When you have sufficiently many objects that they will no longer fit upon a single blob-server you can add more blob-server nodes:

  • The original store, along with a pair of mirrors.
    • blob-server1
    • blob-server2
    • blob-server3
  • A second store, along with a pair of mirrors.
    • blob-server4
    • blob-server5
    • blob-server6

The naive implementation of the api-server means that operations would work as you expect, but operations would be slower and would take longer:

  • Any upload operation would be tried upon each server in turn.
    • If it fails it will be repeated on the next server.
  • A download will be tried against each server in turn.
    • When a download operation succeeds the data is returned to the caller.

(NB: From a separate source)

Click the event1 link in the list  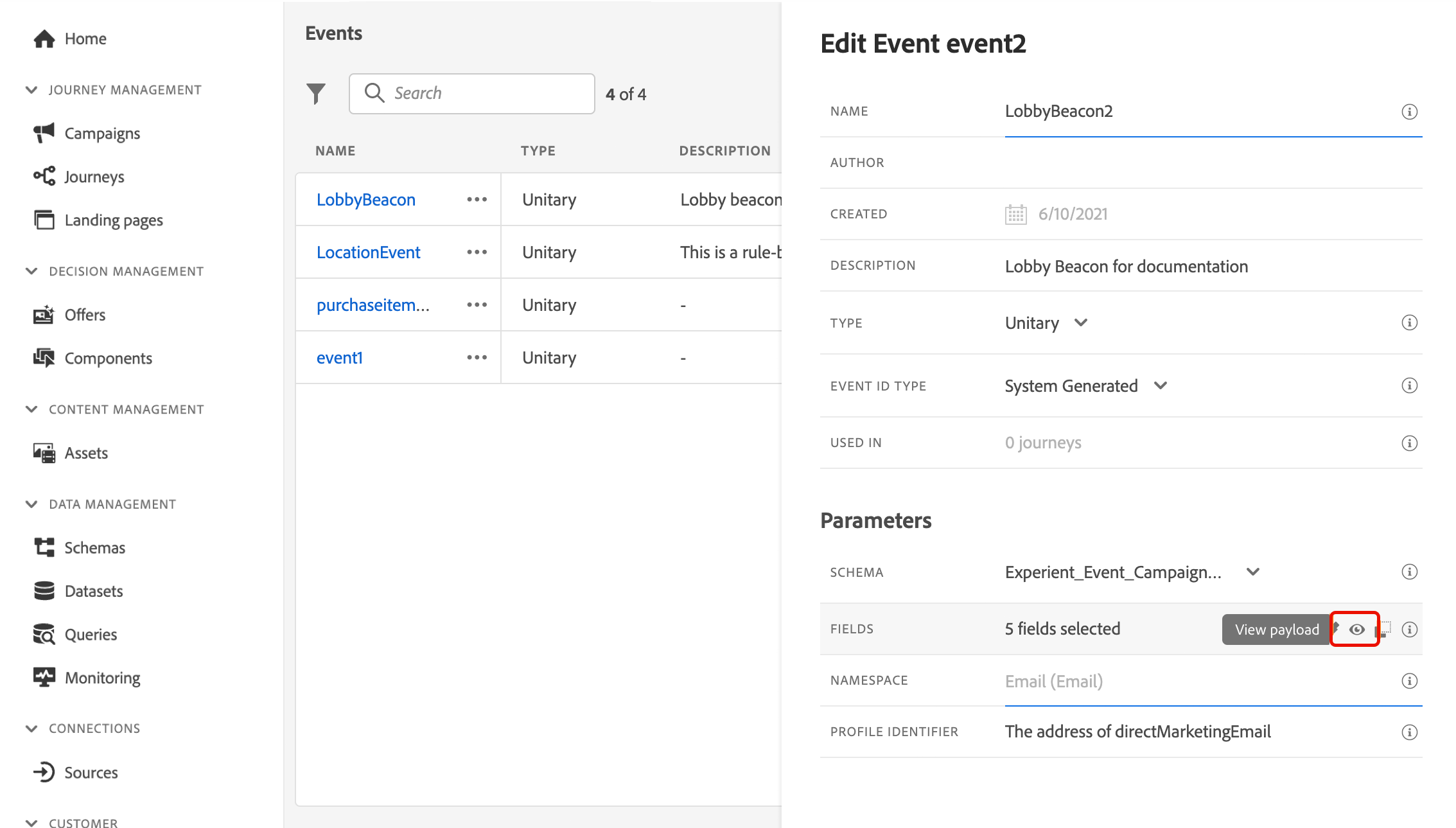[x=339, y=358]
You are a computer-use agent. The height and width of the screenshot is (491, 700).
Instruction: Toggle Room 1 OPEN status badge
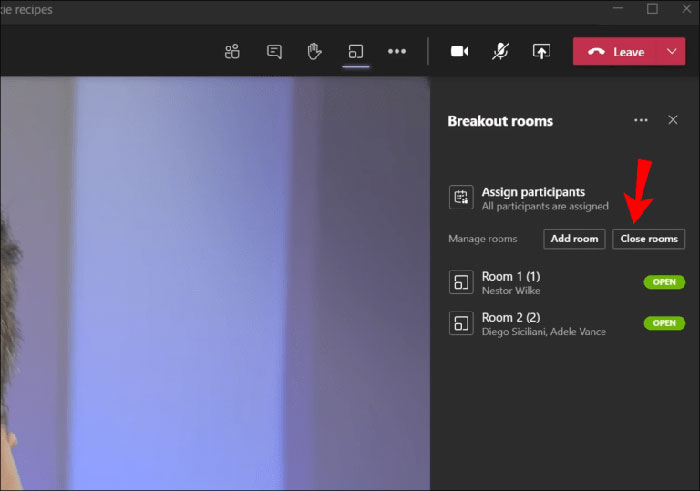point(664,283)
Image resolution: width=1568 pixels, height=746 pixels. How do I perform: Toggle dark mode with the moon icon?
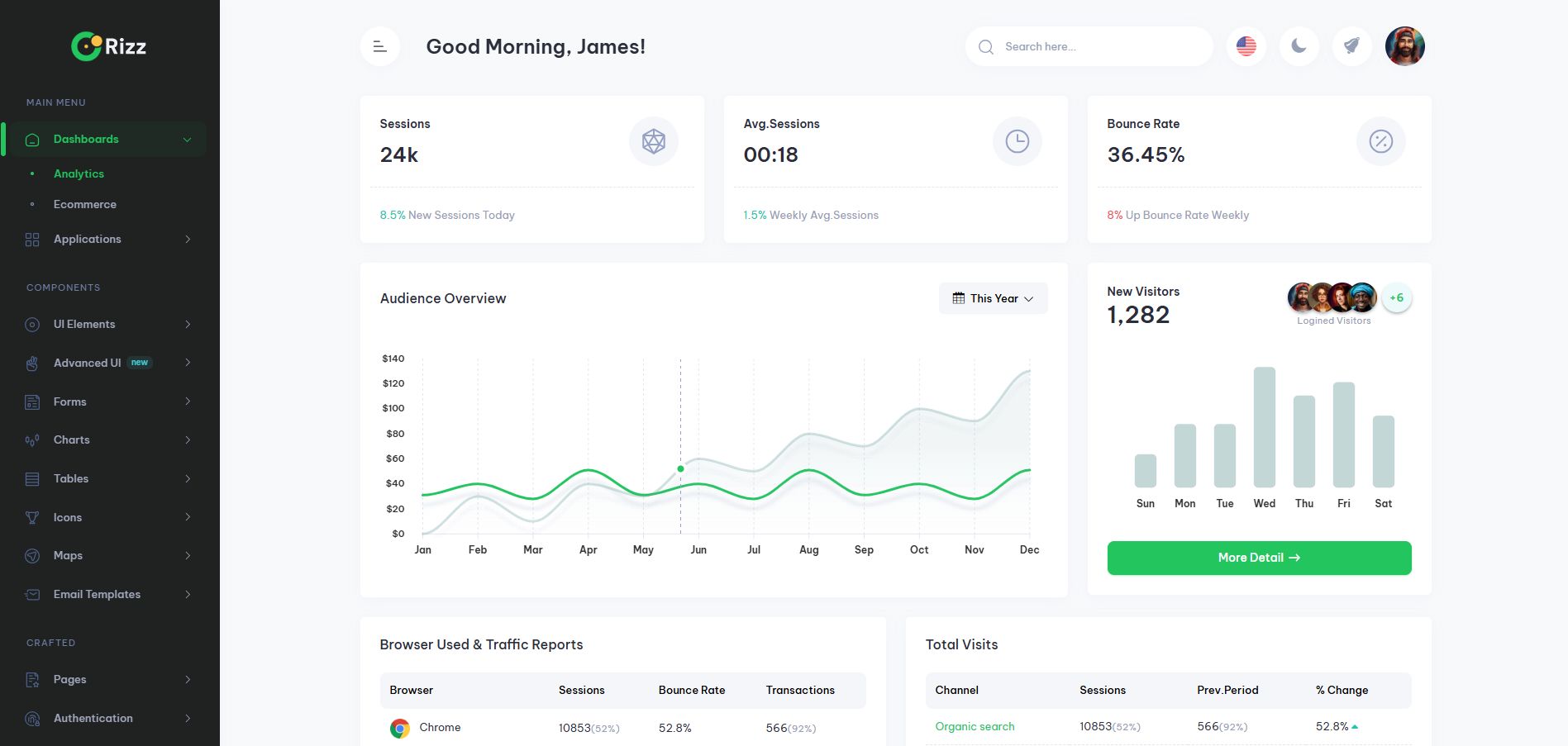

For example an upload operation would be tried upon each of these nodes:

  • blob-server1
    • This would fail; the server is full.
  • blob-server2
    • Because this is a replica-node it has the same data as blob-server1, so it is full, and the upload would fail.
  • blob-server3
    • Because this is a replica-node it has the same data as blob-server1, so it is full, and the upload would fail.
  • blob-server4
    • This is the new node, designed to add capacity.
    • It is not full, so the upload succeeds.

The case of downloading an object is similar, although statistically because the first three blob-servers are full it is more likely that they hold the content you're requesting. Eventually though there will come a point in time where you're trying to download something from the second set and it takes "too long", because three irrelevant servers have been tried in turn.

There are two solutions that can be employed here:

  • We can realize download operations are more common, and maintain an index:
    • Object foo lives on blob-server1
    • Object bar lives on blob-server4
    • This doesn't solve the problem of uploads being tried too many times, but certainly speeds up downloads.
  • We can realize that the first three servers belong to a logical group.
    • So rather than iterating over blob-servers we iterate over groups.

Of the two solutions the second is cleaner, because it doesn't rely upon maintaining state, and it solves the problem of both uploads and downloads.

To define your relationships you merely need to update your configuration file /etc/sos.conf (or ~/.sos.conf) to list "groups" of hosts. When that is done storage and retrieval will operate in terms of groups rather than in terms of hosts.

In our example above we defined two groups:

  • blob-server1 - First server.
    • blob-server2 - Replicated copy of the previous server.
  • blob-server3 - Second server.
    • blob-server4 - Replicated copy of the previous server.

We'd define that by updating our configuration file to read:

 [1]
 -: http://blob-server1.example.com:1234
 -: http://blob-server2.example.com:1234

 [2]
 -: http://blob-server3.example.com:1234
 -: http://blob-server4.example.com:1234

With this in place an upload operation will try the first server from the first group, then the first server from the second group.

This allows efficient scaling, since the potential number of attempts is bounded by the number of groups, and not the number of servers.

Real World Usage

In my personal deployment I have five sets of three servers, hosting in excess of 5 million objects. Things work well.

(I have so many servers because the disk-space allocated to each is pretty small.)